If there is an $n\times n$ grid, and an infinite number of each of $k$ different colored balls, what is the expected number of the $2n(n-1)$ inner grid lines to have a ball of the same color on either side of the line, given that any color is equally likely to be picked for a cell?
For example, R|G is not a match, B|B is.

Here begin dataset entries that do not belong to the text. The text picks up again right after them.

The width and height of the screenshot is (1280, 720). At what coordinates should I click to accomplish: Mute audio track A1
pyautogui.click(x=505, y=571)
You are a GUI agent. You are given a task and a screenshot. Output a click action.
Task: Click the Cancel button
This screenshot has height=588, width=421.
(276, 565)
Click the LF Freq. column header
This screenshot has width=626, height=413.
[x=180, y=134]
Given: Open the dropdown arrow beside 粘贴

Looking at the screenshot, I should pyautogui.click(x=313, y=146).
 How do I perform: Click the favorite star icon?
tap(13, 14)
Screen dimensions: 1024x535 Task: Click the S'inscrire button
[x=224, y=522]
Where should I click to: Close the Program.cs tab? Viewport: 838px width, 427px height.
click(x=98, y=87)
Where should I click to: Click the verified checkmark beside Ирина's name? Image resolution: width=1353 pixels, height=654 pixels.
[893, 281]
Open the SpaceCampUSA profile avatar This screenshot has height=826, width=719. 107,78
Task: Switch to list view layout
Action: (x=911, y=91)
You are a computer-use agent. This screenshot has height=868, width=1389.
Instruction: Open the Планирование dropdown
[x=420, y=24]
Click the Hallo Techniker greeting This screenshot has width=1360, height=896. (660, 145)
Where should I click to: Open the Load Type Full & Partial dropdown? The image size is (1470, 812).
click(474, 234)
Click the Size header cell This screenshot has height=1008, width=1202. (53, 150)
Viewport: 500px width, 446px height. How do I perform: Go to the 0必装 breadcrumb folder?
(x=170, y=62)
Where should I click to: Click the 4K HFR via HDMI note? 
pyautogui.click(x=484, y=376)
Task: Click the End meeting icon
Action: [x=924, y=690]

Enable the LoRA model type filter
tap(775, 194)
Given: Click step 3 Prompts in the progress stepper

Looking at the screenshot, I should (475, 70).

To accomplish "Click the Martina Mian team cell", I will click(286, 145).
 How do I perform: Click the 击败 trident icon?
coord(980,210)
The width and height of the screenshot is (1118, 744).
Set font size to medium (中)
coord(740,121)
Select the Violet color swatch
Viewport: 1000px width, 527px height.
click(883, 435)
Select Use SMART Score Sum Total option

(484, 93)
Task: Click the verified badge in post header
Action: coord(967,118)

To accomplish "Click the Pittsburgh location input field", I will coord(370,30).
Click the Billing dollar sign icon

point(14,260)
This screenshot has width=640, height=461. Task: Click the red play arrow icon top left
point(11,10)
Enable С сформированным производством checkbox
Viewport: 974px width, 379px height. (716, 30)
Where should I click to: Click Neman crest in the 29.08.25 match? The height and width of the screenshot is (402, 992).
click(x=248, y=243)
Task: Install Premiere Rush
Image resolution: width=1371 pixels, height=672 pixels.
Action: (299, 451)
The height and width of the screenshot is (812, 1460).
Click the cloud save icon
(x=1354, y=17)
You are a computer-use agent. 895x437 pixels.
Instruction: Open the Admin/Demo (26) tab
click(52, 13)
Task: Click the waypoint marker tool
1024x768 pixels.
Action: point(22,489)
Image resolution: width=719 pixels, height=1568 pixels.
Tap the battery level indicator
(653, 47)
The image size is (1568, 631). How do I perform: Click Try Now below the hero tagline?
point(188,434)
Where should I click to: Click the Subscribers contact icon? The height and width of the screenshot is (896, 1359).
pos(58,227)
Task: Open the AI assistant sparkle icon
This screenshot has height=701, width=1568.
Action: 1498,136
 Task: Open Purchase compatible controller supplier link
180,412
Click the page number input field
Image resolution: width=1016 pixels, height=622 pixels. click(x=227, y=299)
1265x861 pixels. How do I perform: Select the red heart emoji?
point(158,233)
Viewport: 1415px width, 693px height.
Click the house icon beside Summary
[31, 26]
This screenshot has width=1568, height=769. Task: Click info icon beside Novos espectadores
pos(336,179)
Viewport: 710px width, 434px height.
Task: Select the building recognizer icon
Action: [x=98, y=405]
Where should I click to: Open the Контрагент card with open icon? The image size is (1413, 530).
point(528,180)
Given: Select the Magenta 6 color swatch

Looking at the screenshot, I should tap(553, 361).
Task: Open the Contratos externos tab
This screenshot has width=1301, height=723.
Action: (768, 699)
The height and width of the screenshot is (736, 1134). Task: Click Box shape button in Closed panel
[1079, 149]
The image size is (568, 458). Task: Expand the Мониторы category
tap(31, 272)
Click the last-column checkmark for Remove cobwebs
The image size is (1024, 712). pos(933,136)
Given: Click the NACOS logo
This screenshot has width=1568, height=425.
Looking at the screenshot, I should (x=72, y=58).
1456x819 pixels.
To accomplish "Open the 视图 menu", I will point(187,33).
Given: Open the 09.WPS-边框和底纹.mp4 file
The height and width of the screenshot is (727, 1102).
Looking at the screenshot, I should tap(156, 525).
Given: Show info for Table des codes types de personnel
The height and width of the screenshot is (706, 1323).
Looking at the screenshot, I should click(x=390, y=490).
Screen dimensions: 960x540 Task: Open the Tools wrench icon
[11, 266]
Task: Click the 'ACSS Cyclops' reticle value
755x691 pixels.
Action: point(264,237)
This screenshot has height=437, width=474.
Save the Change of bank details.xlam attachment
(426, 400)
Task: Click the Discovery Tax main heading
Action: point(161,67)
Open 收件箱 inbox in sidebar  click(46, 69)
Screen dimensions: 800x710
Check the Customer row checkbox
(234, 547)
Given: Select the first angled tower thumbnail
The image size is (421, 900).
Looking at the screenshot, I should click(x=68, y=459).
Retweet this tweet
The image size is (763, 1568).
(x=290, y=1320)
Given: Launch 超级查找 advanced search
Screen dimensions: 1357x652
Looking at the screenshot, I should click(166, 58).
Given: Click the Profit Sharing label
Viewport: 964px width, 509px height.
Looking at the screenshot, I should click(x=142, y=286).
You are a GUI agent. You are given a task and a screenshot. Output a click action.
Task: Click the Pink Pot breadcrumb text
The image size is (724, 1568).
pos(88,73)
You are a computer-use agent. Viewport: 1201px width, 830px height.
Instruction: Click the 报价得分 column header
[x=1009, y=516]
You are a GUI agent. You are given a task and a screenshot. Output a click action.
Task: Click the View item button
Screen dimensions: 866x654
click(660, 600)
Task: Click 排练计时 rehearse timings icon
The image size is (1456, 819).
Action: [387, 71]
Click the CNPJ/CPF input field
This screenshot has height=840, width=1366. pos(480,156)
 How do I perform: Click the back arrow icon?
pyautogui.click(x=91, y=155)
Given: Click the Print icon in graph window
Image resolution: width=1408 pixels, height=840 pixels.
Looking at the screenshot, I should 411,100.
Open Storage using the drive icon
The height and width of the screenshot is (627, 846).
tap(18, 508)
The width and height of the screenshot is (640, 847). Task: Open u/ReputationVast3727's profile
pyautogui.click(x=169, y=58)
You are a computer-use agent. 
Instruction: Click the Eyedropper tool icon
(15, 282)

Same for vertical adjacency.
I guessed at $\frac{2n(n-1)}{k}$ as the probability of a match is $\frac1k$. Is this right?
Enumerate the $2n(n-1)$ inner grid lines and, for $1 \leq i \leq 2n(n-1)$, let $A_i$ denote the event that the color of the two balls adjacent the $i$th grid line have the same color.
Then the total number of inner grid lines to have a ball of the same color on either side of the line is given by the sum of indicator functions, $$\sum_{i=1}^{2n(n-1)} \mathbf{1}_{A_i},$$ and we want to find the expected value of this: $$\mathbb{E}\left[\sum_{i=1}^{2n(n-1)} \mathbf{1}_{A_i}\right] = \sum_{i=1}^{2n(n-1)} \mathbb{E}\left[\mathbf{1}_{A_i}\right] = \sum_{i=1}^{2n(n-1)} \mathbb{P}\left[A_i\right].$$
At this point, under the assumption that every ball is equally likely to be one of $k$ colors and any two adjacent balls' colors are independent, we have $\mathbb{P}[A_i] = 1/k$ for any $i$.
Putting this into the above sum gives $$\sum_{i=1}^{2n(n-1)}\frac{1}{k} = \frac{2n(n-1)}{k}$$ as you had guessed.